Testosterone (T) administration slows LH pulse frequency in man, presumably by an effect on the hypothalamic GnRH pulse generator, but it also may have a direct action on the pituitary. To determine if T does indeed affect gonadotropin secretion by acting directly on the pituitary, we studied the effect of T on GnRH-stimulated gonadotropin secretion. Six men with hypogonadotropic hypogonadism were treated with physiological doses of GnRH (5 micrograms every 2 h, sc by automatic infusion pump) for 6 weeks. Once their gonadotropin levels were normal, the men received a supraphysiological dosage of T enanthate (200 mg, im, weekly for 8 weeks) in addition to GnRH. They then received GnRH alone for a final 8-week period. Blood sampling was performed every 10 min for 8 h at the end of each of the three study periods. T administration suppressed the mean serum LH level to about 50% of the value during GnRH alone [18 +/- 2 (+/- SE) vs. 37 +/- 2 micrograms/L; P less than 0.05] and suppressed the mean serum FSH level to about 30% of the value during GnRH alone (39 +/- 6 vs. 128 +/- 28 micrograms/L; P less than 0.05). Eight weeks after stopping T, while continuing GnRH alone, serum LH and FSH levels were similar to those at the end of the first period of GnRH administration. The mean LH response to GnRH was reduced during T administration (17 +/- 3 micrograms/L) compared to that during the initial period of GnRH alone (31 +/- 4 micrograms/L; P less than 0.05).

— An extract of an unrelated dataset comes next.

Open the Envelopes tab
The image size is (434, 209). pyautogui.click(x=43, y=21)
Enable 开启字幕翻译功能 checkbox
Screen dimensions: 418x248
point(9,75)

Serum T and estradiol levels were in the low normal range after GnRH alone before T administration (11 +/- 2 nmol/L and 105 +/- 17 pmol/L, respectively) and increased to just above the normal adult ranges after 8 weeks of T administration (36 +/- 5 nmol/L and 264 +/- 49 pmol/L, respectively). These results demonstrate that T and/or its metabolites inhibit LH and FSH secretion by a GnRH-independent mechanism, probably directly on the pituitary gland, in man.

摘要

睾酮(T)的给药会减缓男性促黄体生成素(LH)的脉冲频率,推测是通过对下丘脑促性腺激素释放激素(GnRH)脉冲发生器产生作用,但它也可能对垂体有直接作用。为了确定T是否确实通过直接作用于垂体来影响促性腺激素的分泌,我们研究了T对GnRH刺激的促性腺激素分泌的影响。六名低促性腺激素性性腺功能减退的男性接受了生理剂量的GnRH(每2小时5微克,通过自动输液泵皮下注射)治疗6周。一旦他们的促性腺激素水平恢复正常,这些男性除了接受GnRH治疗外,还接受了超生理剂量的庚酸睾酮(200毫克,肌肉注射,每周一次,共8周)。然后他们在最后8周单独接受GnRH治疗。在三个研究阶段结束时,每10分钟进行一次8小时的采血。给予T后,血清LH平均水平被抑制至单独使用GnRH时水平的约50%[18±2(±标准误)对37±2微克/升;P<0.05],血清FSH平均水平被抑制至单独使用GnRH时水平的约30%(39±6对128±28微克/升;P<0.05)。停止使用T 8周后,在继续单独使用GnRH期间,血清LH和FSH水平与GnRH给药第一阶段结束时相似。与单独使用GnRH的初始阶段相比,给予T期间对GnRH的LH平均反应降低(17±3微克/升对31±4微克/升;P<0.05)。在给予T之前,单独使用GnRH后血清T和雌二醇水平处于低正常范围(分别为11±2纳摩尔/升和105±17皮摩尔/升),给予T 8周后升高至略高于正常成人范围(分别为36±5纳摩尔/升和264±49皮摩尔/升)。这些结果表明,在男性中,T和/或其代谢产物通过一种不依赖GnRH的机制抑制LH和FSH的分泌,可能是直接作用于垂体。